▶ EXERCISE REQUIREMENTS:
(a) In the passage on neural rhythm, reproduce word for word the part from "The co-ordination of" up to and including "already well known.".
(b) According to the passage on neural rhythm, what can drive or reinforce the brain's rhythms?
(c) Extend the passage on neural rhythm, picking up right after its final sentence.

▶ PAGE EXTRACT:

The co-ordination of these hierarchical systems in which many kinds of disparate information must be integrated, some requiring more processing-time and some requiring less, requires a neural pulse within which all relevant information is brought together as a whole.  For instance, in the visual system many levels of detail-frequency, color, and depth must all be synchronized, or we would not be able to associate the various features of a visual scene.  Thus brain processing is (8) essentially rhythmic.  That these rhythms can be "driven" or reinforced by repeated photic or auditory stimuli, to produce peculiar subjective states, is already well known.

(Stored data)
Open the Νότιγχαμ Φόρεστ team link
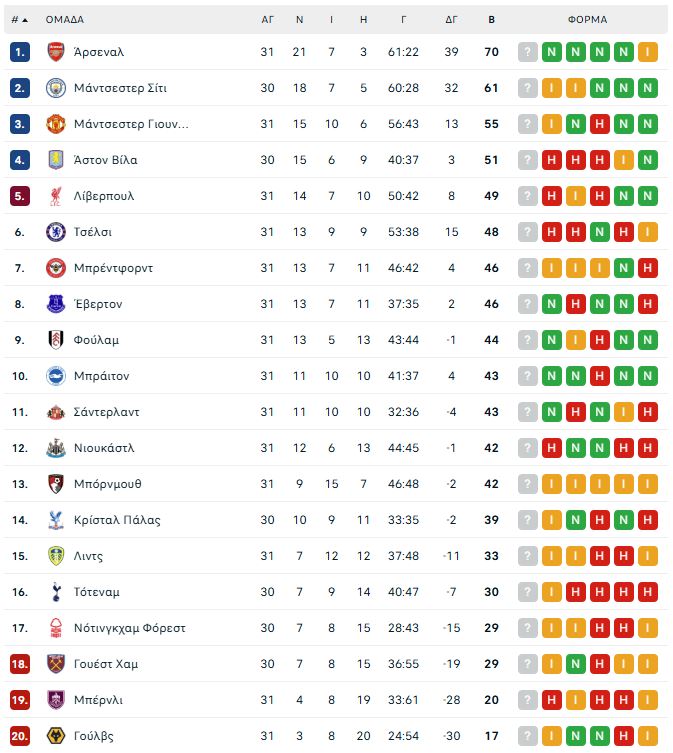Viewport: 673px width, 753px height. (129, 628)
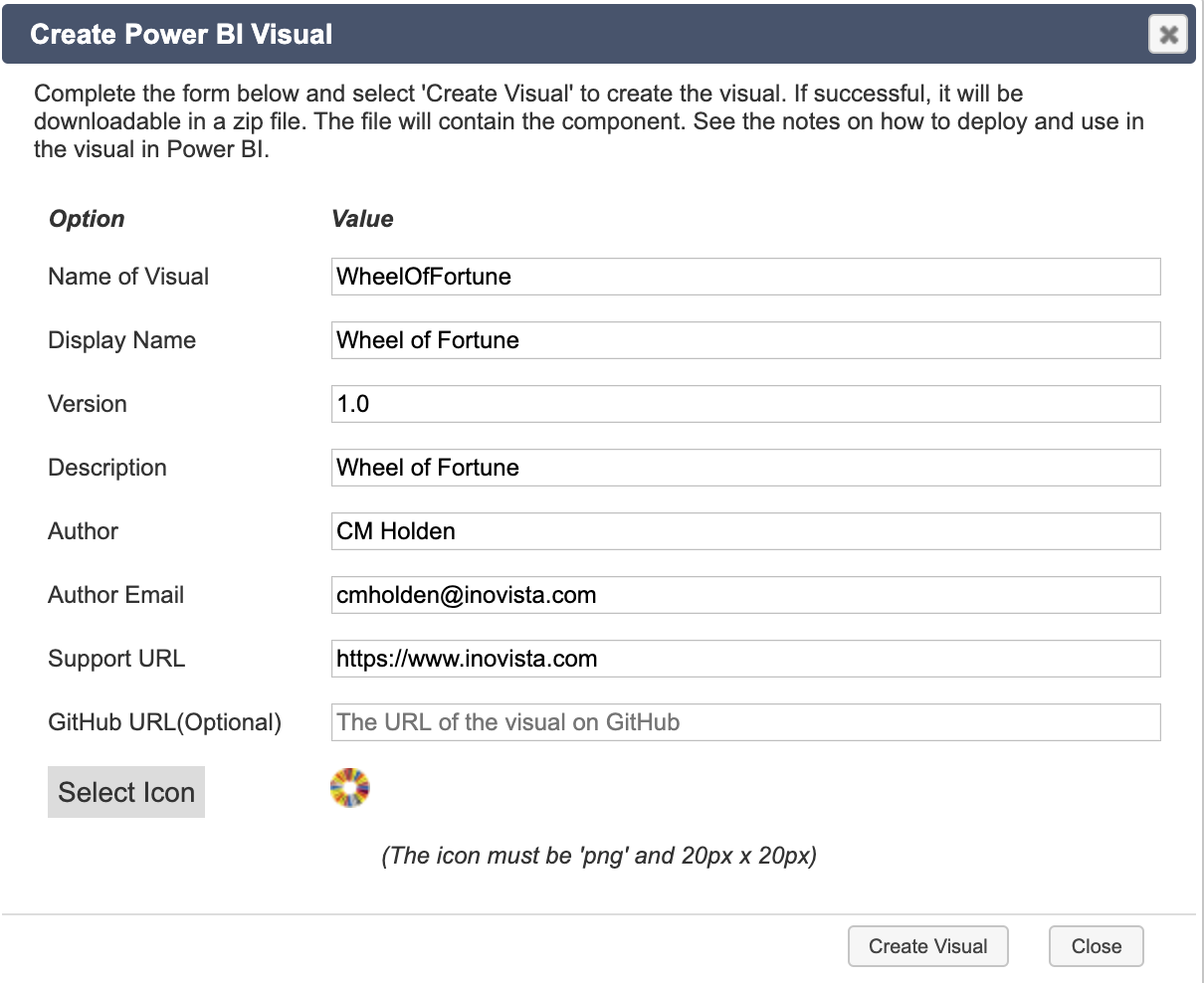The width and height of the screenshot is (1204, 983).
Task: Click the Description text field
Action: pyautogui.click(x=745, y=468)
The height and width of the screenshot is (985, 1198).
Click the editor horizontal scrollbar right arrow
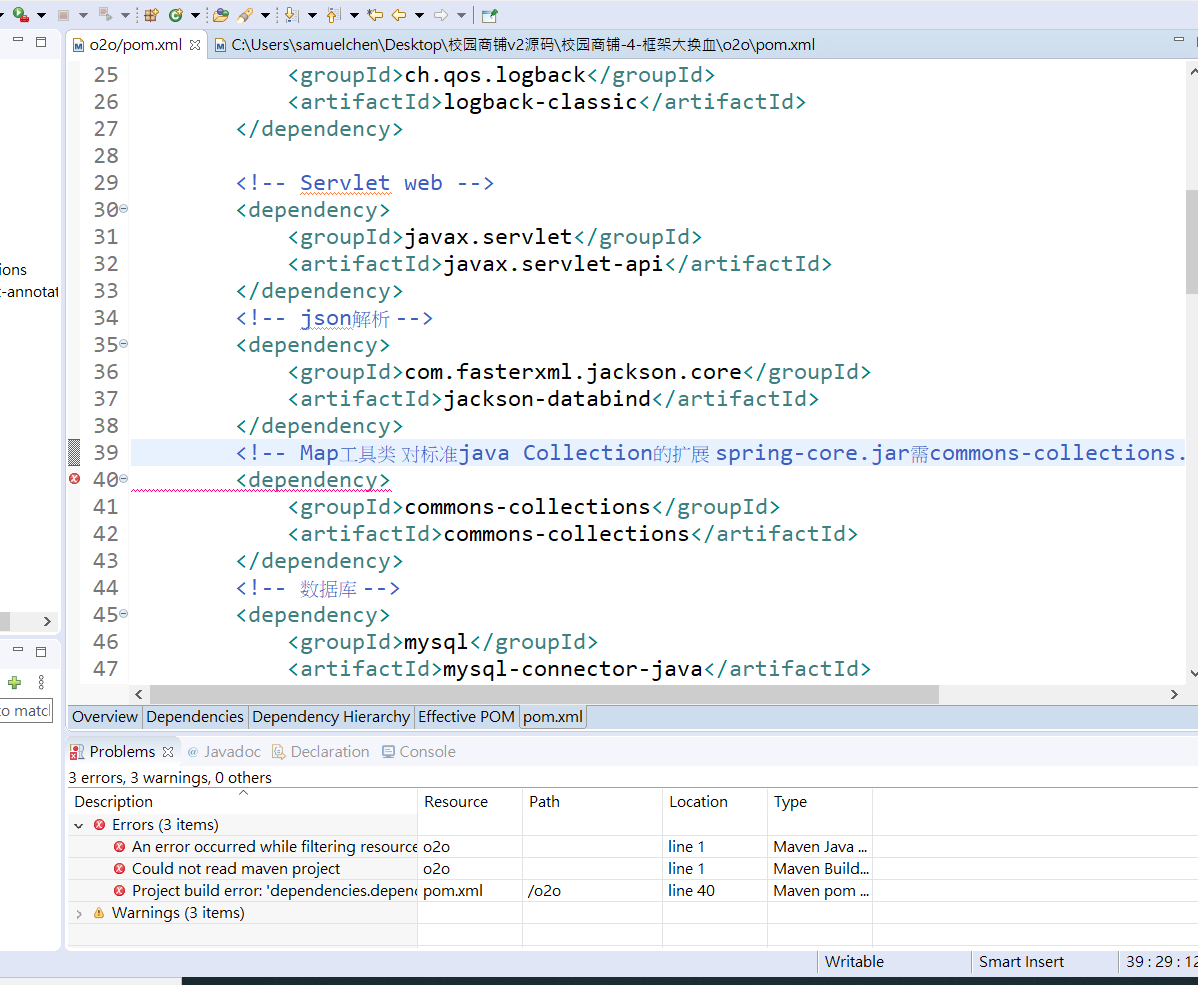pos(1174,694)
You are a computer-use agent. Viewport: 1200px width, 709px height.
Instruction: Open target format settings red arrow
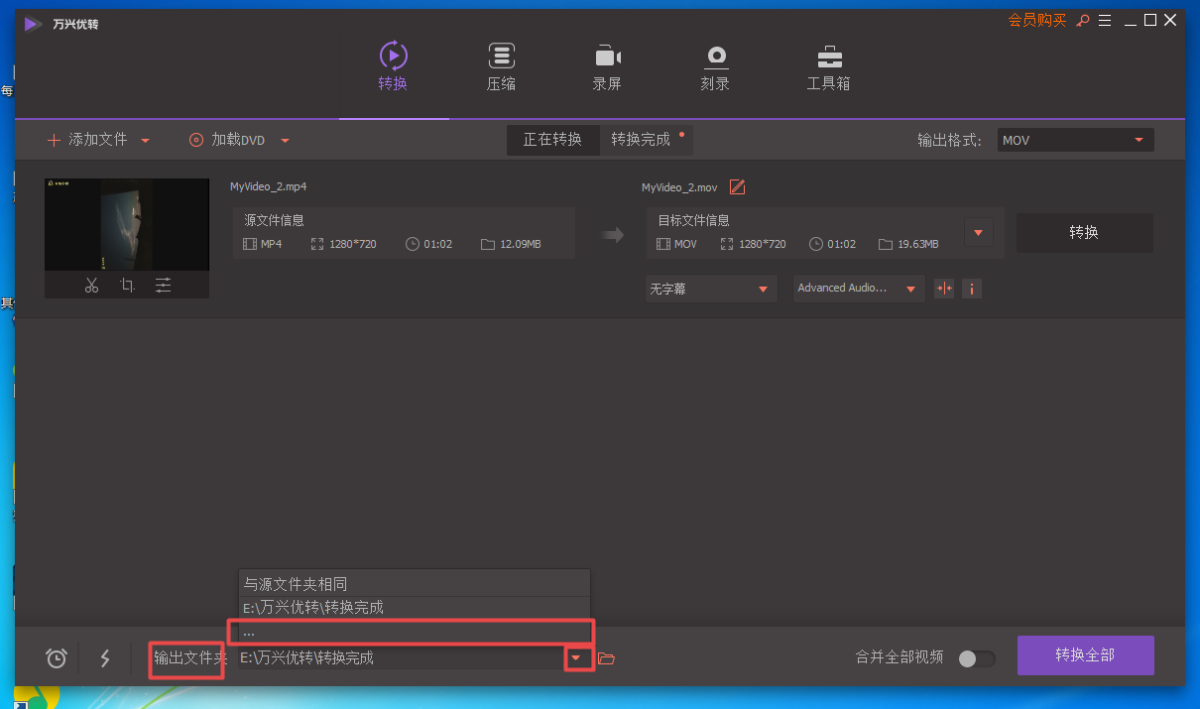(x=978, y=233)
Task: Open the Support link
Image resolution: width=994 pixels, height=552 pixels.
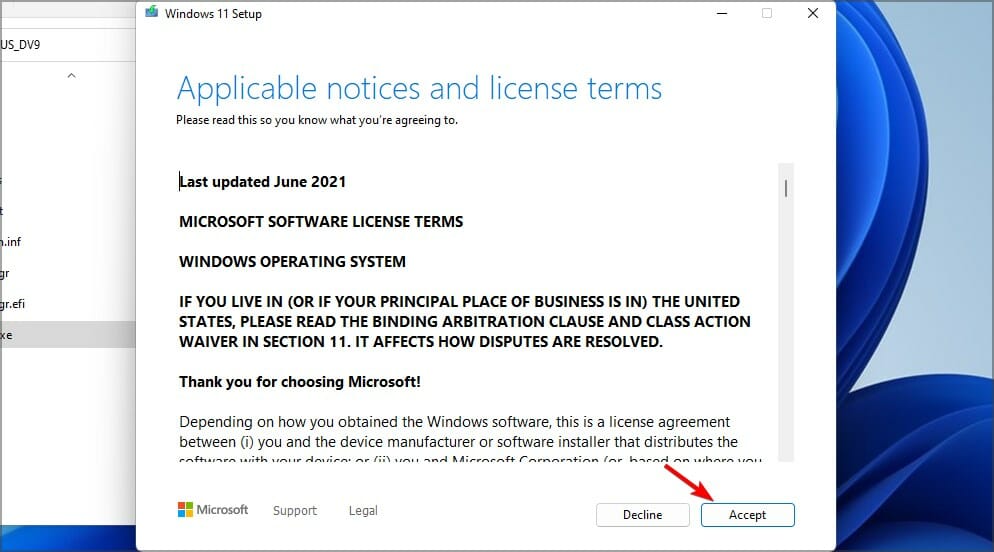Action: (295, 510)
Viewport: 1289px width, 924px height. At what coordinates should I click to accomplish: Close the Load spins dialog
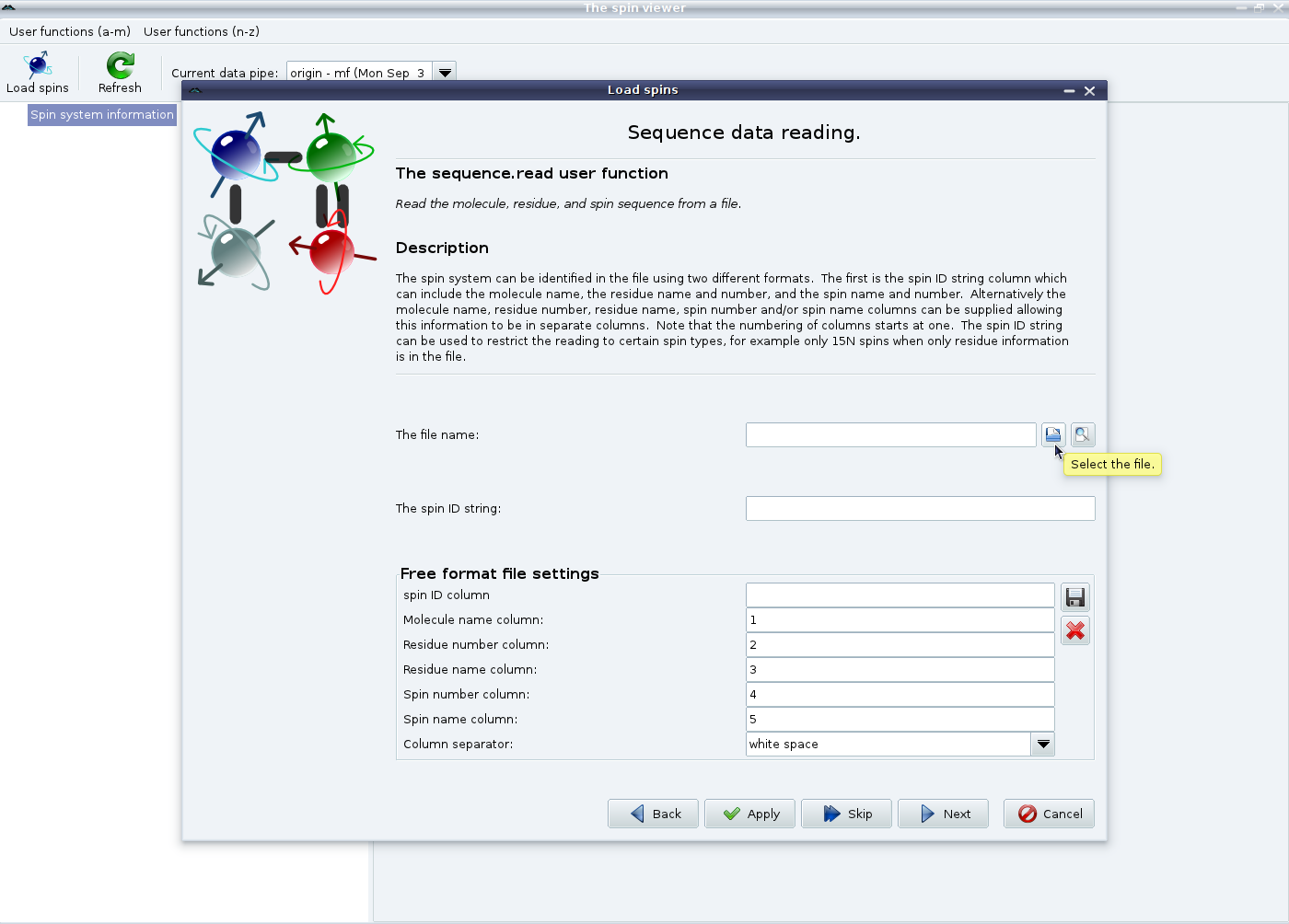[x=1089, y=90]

▶ ANSWER SET:
(a)
The co-ordination of these hierarchical systems in which many kinds of disparate information must be integrated, some requiring more processing-time and some requiring less, requires a neural pulse within which all relevant information is brought together as a whole.  For instance, in the visual system many levels of detail-frequency, color, and depth must all be synchronized, or we would not be able to associate the various features of a visual scene.  Thus brain processing is (8) essentially rhythmic.  That these rhythms can be "driven" or reinforced by repeated photic or auditory stimuli, to produce peculiar subjective states, is already well known.

(b) Repeated photic or auditory stimuli.

(c)
More controversial in detail, but in general widely accepted, is the proposition that the brain's activities are (9) self-rewarding.  The brain possesses built-in sites for the reception of opioid peptides such as enkephalin-the endorphins-and also other pleasure-associated neurohumors such as the catecholamines.  It also controls the manufacture and release of these chemicals, and it has been shown that behavior can be reinforced by their use as a reward.  The brain, therefore, is able to reward itself for certain activities which are, presumably, preferred for their adaptive utility.  Clearly if this system of self-reward is the major motivating agent of the brain, any external technique for calibrating and controlling it would result in an enormously enhanced mental efficiency: we would, so to speak, be able to harness all our intellectual and emotional resources to a given task.  (Indeed, we will argue later that this is exactly what an esthetic education, including an early introduction to metered verse in the form of nursery rhymes, can do.) It is, we believe, precisely this autonomous and reflexive reward system which underlies the whole realm of human values, ultimate purposes, and ideals such as truth, beauty, and goodness.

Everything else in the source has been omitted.